Him being black may have had an impact (who am I kidding, racists definitely jumped on it), but he was in a position that would've gotten tons of scrutiny compared to the others no matter his skin color.
Playing around with Google trends a bit, it looks like "Johnny Depp trial," at the peak, was more searched than "Jonathan majors trial," at the peak, by a factor of 99 to 1. And the Depp trial was more tawdry, but much less legally or commercially significant. So honestly, I'm not sure there's a single reason, per se. I think the most reasonable explanation is probably virality.
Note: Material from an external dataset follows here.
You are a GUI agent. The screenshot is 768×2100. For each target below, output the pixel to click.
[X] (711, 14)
It picked up a bit, so people started talking about it more trying to get clicks, which led to more people talking about it, and so on.
Domestic abuse cases often aren't tried, because it's difficult for the prosecution to produce hard evidence. Domestic abuse usually occurs behind closed doors, and is a he said, she said case with some circumstanstial evidence.
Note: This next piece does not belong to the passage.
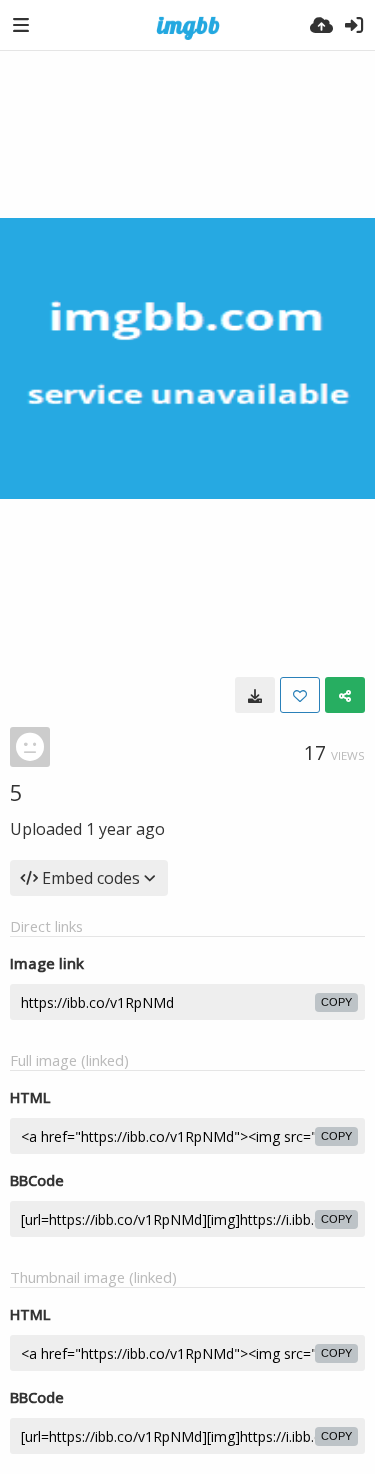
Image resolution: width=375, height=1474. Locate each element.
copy (336, 1002)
To back up more, there's a difference between a civil case and a criminal case. A criminal case is always pursued by a prosecutor hired by the state. The bar for a criminal case is substantially higher; the court must be 99% sure the defendant is guilty to render a guilty verdict. If the court is merely 95% sure that they committed a crime, that's supposed to be an innocent verdict. Meanwhile, in a civil case, the court merely needs to be 51% sure the plaintiff is on the wrong. That's why many domestic abuse cases are not pursued by prosecutors, and instead the victim tries in civil court.
The reason why Majors would be arrested and tried and not the others would be the evidence the prosecution had. For Majors, he committed his domestic abuse in the Chelsea district of Manhattan (which, if you don't know, is a very active part of America's largest city), and it was caught on security footage. Can't get much harder than that. When corroborated by pictures of injuries as well as bodycam footage from a prior 911 call, that's a strong case.
And indeed, he was convicted of reckless assault and harassment by a jury of his peers.
I guess, to summarize, the default is that domestic abuse cases don't have enough evidence to meet the standard for criminal court. Majors did his domestic abuse in public, and was caught on security footage. That's the difference.
I have to assume because there's less repercussions for the perpetrator if they are found guilty in a civil trial?
So how come Miller didn't face a trial for the choking incident that apparently surfaced on social media?
Jurisdiction. It would be Iceland’s court that would have jurisdiction over that case. I assume Miller left and never looked back.
That being said, he did get tried and convicted in Hawaii for assault, so it’s not like prosecutors are afraid to charge him.
Liable, not guilty. OJ Simpson was found not guilty for the murders but was found liable. The consequences were financial instead of prison.
Ezra Miller and Shia Laboeuf are pretty shitty people, and they are violent, but Jonathan Majors damn near murdered that girl. He literally strangled her unconscious before calling 911 to save her life.
https://en.wikipedia.org/wiki/Jonathan_Majors
You don’t see a difference in severity in these cases? He was arrested on charges of strangulation and she was in fact unconscious with neck injuries. That to me seems substantially worse than anything the others did.
The outcome of the trial seems irrelevant to your question about the public interest because the public interest is based on the lead up to the trial and evidence we know about before the trial. What we had to go on prior to the trial is Jonathan Majors was potentially an attempted murderer.
Jonathan Majors is Black. The other two aren't.
It may not be THE factor, but it is a factor, and I'd argue a big one.